** Required work **
An identical reprint of the entire listing below is expected.

[[ Source data, beginning ]]

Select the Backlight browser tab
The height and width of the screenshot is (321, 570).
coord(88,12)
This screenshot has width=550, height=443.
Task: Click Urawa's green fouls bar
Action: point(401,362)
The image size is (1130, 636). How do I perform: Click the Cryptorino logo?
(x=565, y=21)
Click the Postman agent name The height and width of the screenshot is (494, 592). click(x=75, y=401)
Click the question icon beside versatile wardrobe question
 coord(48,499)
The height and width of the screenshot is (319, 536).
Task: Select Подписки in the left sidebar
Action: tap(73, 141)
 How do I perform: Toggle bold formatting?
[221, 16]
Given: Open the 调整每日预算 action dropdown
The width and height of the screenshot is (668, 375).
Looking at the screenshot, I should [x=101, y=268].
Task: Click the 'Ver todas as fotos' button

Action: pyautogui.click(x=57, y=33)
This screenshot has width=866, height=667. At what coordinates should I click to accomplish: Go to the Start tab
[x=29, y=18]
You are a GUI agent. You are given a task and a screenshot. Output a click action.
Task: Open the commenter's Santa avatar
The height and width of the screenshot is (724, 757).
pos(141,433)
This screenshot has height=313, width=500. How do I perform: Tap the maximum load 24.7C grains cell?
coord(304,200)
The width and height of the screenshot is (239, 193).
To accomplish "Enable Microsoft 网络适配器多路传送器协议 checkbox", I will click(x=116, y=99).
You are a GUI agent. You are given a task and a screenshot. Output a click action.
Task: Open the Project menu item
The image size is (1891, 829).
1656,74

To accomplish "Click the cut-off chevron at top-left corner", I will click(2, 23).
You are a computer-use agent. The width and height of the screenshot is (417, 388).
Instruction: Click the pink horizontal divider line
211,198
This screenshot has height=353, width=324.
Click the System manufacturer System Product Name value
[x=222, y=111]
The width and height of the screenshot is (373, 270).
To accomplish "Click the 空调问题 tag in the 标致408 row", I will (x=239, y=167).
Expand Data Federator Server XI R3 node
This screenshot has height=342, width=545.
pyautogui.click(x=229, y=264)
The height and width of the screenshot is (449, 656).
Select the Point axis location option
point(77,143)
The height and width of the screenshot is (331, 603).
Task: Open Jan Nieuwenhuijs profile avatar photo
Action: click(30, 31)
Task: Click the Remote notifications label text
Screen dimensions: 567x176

[[ Source data, end ]]

** Output of the exercise **
Select the Backlight browser tab
The height and width of the screenshot is (321, 570).
coord(88,12)
This screenshot has width=550, height=443.
Task: Click Urawa's green fouls bar
Action: point(401,362)
The image size is (1130, 636). How do I perform: Click the Cryptorino logo?
(x=565, y=21)
Click the Postman agent name The height and width of the screenshot is (494, 592). click(x=75, y=401)
Click the question icon beside versatile wardrobe question
 coord(48,499)
The height and width of the screenshot is (319, 536).
Task: Select Подписки in the left sidebar
Action: tap(73, 141)
 How do I perform: Toggle bold formatting?
[221, 16]
Given: Open the 调整每日预算 action dropdown
The width and height of the screenshot is (668, 375).
Looking at the screenshot, I should [x=101, y=268].
Task: Click the 'Ver todas as fotos' button

Action: pyautogui.click(x=57, y=33)
This screenshot has width=866, height=667. At what coordinates should I click to accomplish: Go to the Start tab
[x=29, y=18]
You are a GUI agent. You are given a task and a screenshot. Output a click action.
Task: Open the commenter's Santa avatar
The height and width of the screenshot is (724, 757).
pos(141,433)
This screenshot has height=313, width=500. How do I perform: Tap the maximum load 24.7C grains cell?
coord(304,200)
The width and height of the screenshot is (239, 193).
To accomplish "Enable Microsoft 网络适配器多路传送器协议 checkbox", I will click(x=116, y=99).
You are a GUI agent. You are given a task and a screenshot. Output a click action.
Task: Open the Project menu item
The image size is (1891, 829).
1656,74

To accomplish "Click the cut-off chevron at top-left corner", I will click(2, 23).
You are a computer-use agent. The width and height of the screenshot is (417, 388).
Instruction: Click the pink horizontal divider line
211,198
This screenshot has height=353, width=324.
Click the System manufacturer System Product Name value
[x=222, y=111]
The width and height of the screenshot is (373, 270).
To accomplish "Click the 空调问题 tag in the 标致408 row", I will (x=239, y=167).
Expand Data Federator Server XI R3 node
This screenshot has height=342, width=545.
pyautogui.click(x=229, y=264)
The height and width of the screenshot is (449, 656).
Select the Point axis location option
point(77,143)
The height and width of the screenshot is (331, 603).
Task: Open Jan Nieuwenhuijs profile avatar photo
Action: click(30, 31)
Task: Click the Remote notifications label text
Screen dimensions: 567x176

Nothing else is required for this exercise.